Detective Sergeant Ryan looks down at his file, a tell that only the seasoned person of interest can read, indicating that the detective thinks the suspect is good, very, very good. You can’t blame a detective for not wanting to compliment the slippery skills of the suspect before him, or not wanting to show admiration in any way. So he only murmurs, “Don’t leave town. We’ll be in touch.”
So begins that most awkward social transition, in which one suspect/lawyer pair trades places with the next suspect/lawyer pair, and so face off, in transit between the waiting room and the interrogation room in the middle of a lazy afternoon. Again, with timing and panache the seasoned thespian among them lifts the scene from humdrum dregs to dramatic heights, where human emotion is succinctly tapped. John Waldon takes Rose Berry by the shoulders and murmurs at the perfect range of audience comprehension, I love you. From the first minute I saw you, I knew …
She chokes back sobs that may be tears of joy; in any event, John Waldon offers parting grist for the investigative mill, turning, profile left, with a parting line. “You know, Detective, a hundred dollars buys a couple bags of groceries and is nothing to sneeze at for poor people who work the earth. Your Big M is the real culprit here, trying to cheat a woman out of the hundred dollars he owes her for a massage.”
“Thank you, Mr. Waldon. We’ll look into that.”
Rose sputters that it’s true, wailing that he—the old guy on the bicycle—beat her and stole her money.
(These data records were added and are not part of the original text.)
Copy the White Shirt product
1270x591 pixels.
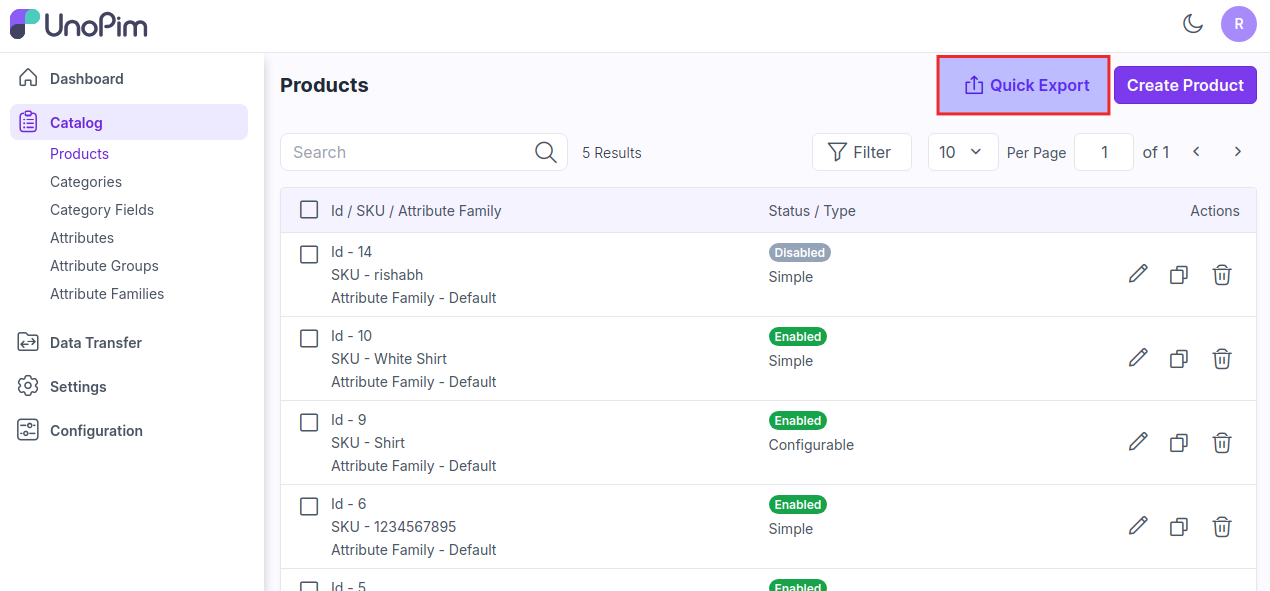1179,358

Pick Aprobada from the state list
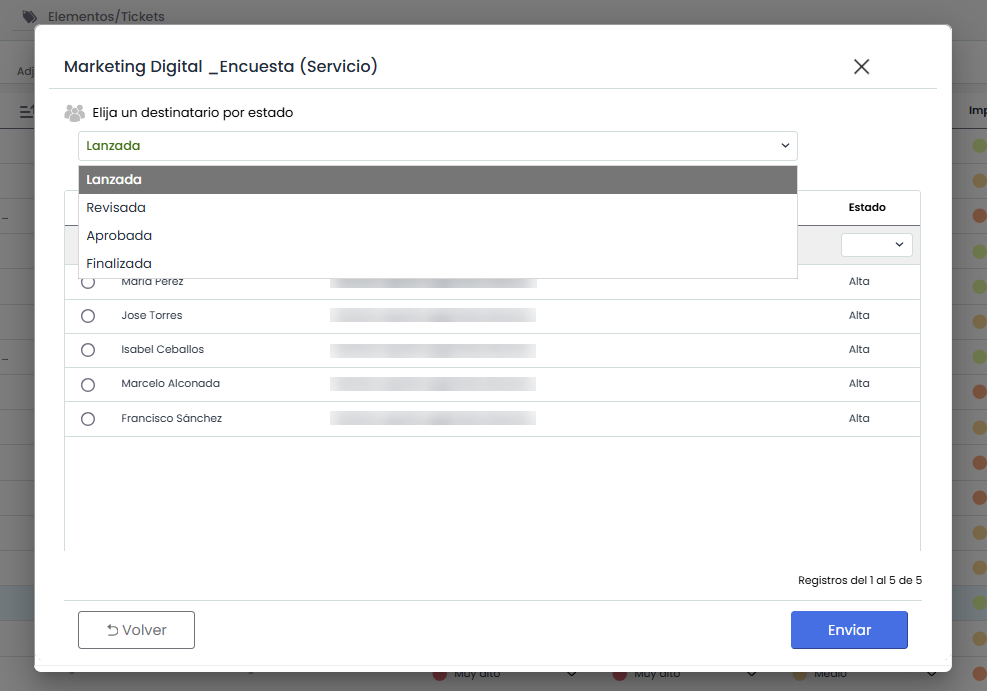[x=119, y=236]
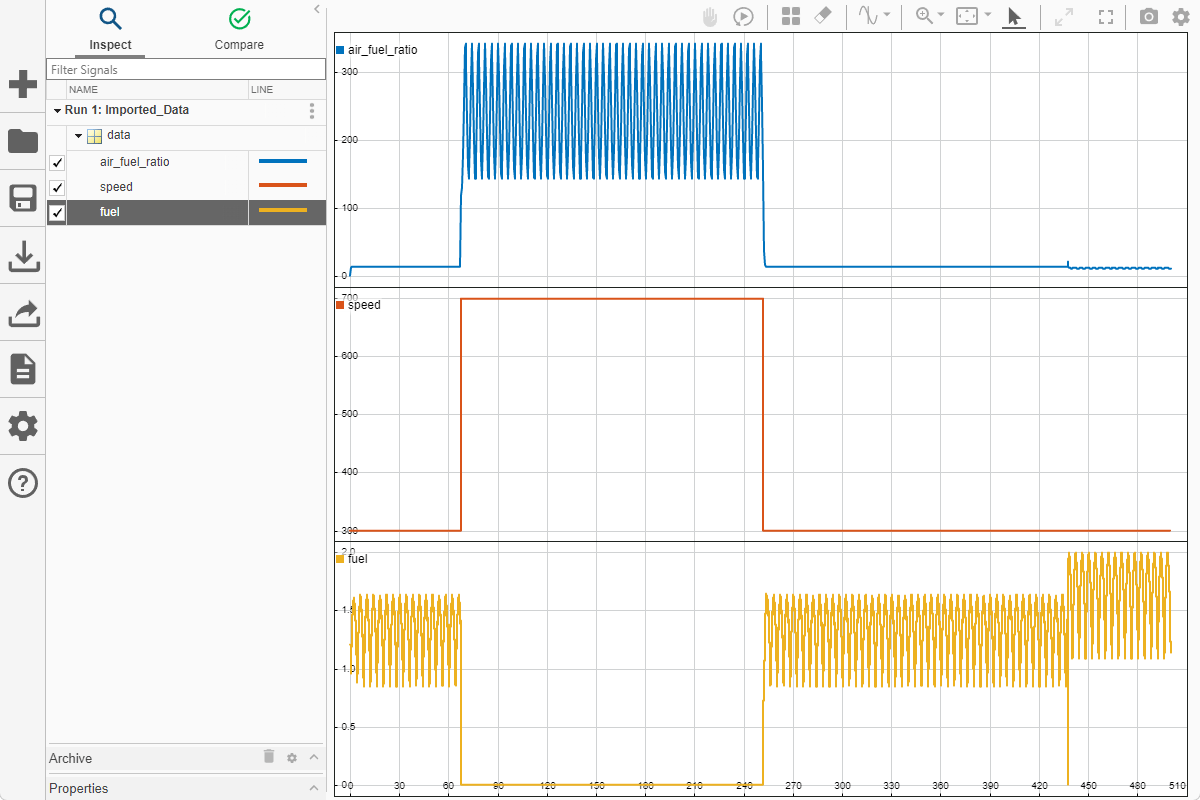Select the Inspect tab
The height and width of the screenshot is (800, 1200).
110,30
She means beat her in business, but she said beat her. John Waldon rolls his eyes. She takes the gesture for support on the woman-beating issue as she hugs her multi-faceted fiancé around the torso, inhaling his essence deeply, just like when what’s-her-name hugged Sal Mineo in Exodus when the bad guys wanted to separate them forever, no matter how deep their love.
Wait. That was Paul Newman.
Fuck it—John Waldon explains that a man who beats a woman in business is no different than a man who beats a woman up. Rose Berry takes it on cue, underscoring the debilitating nature of her suffering, babbling that “hee-ee mm-mm-mmaadde mm-mme jj-jjj- jjjjjack him off and th-th-thennn he wou-wou-wouldn’t pp-p-ppay me. A hundred bucks.”
The balance of Rose Berry’s interview is blessedly brief, and though she’s been apprised of her maternal linkage to millions that she’s somehow always known were hers by rights, she is having a hard time making the leap—to billions. But a girl from the hardscrabble streets is no less compelled to collect her hundred bucks. She’s been there—without the C-note. She won’t pursue this to the bitter end, unless she does.
All of which gives the detective sergeant a splitter, nearly driving him to ask for a brief rub on the temples; it hurts so bad. He won’t ask. He’ll stew over grand larceny, kidnapping, and sexual assault, also briefly, and he’ll wonder what’s left, which appears to be very little, except perhaps for the load o’ love honey in Betty Burnham’s airway that she claims was not Michael Mulroney’s but could have been, which compounds the headache and raises further questions.
Michael Mulroney concedes that he’s only human, and yes, he did squirt pecker juice down Betty Burnham’s gullet, because a guy at his age still riding long miles and also suffering fan fatigue and showbiz burnout knows he’ll be found out sooner or later, especially with news dogs on the prowl and the odd couple ever willing to spew gossip. “They peeped through the window of a private residence, I might add.”
But it wasn’t yesterday that she blew him, and they both consented as adults when it did occur, and it wasn’t a crime, and he hasn’t done anything wrong, and in fact, he’s being considered for candidacy to the United States Senate. As they speak.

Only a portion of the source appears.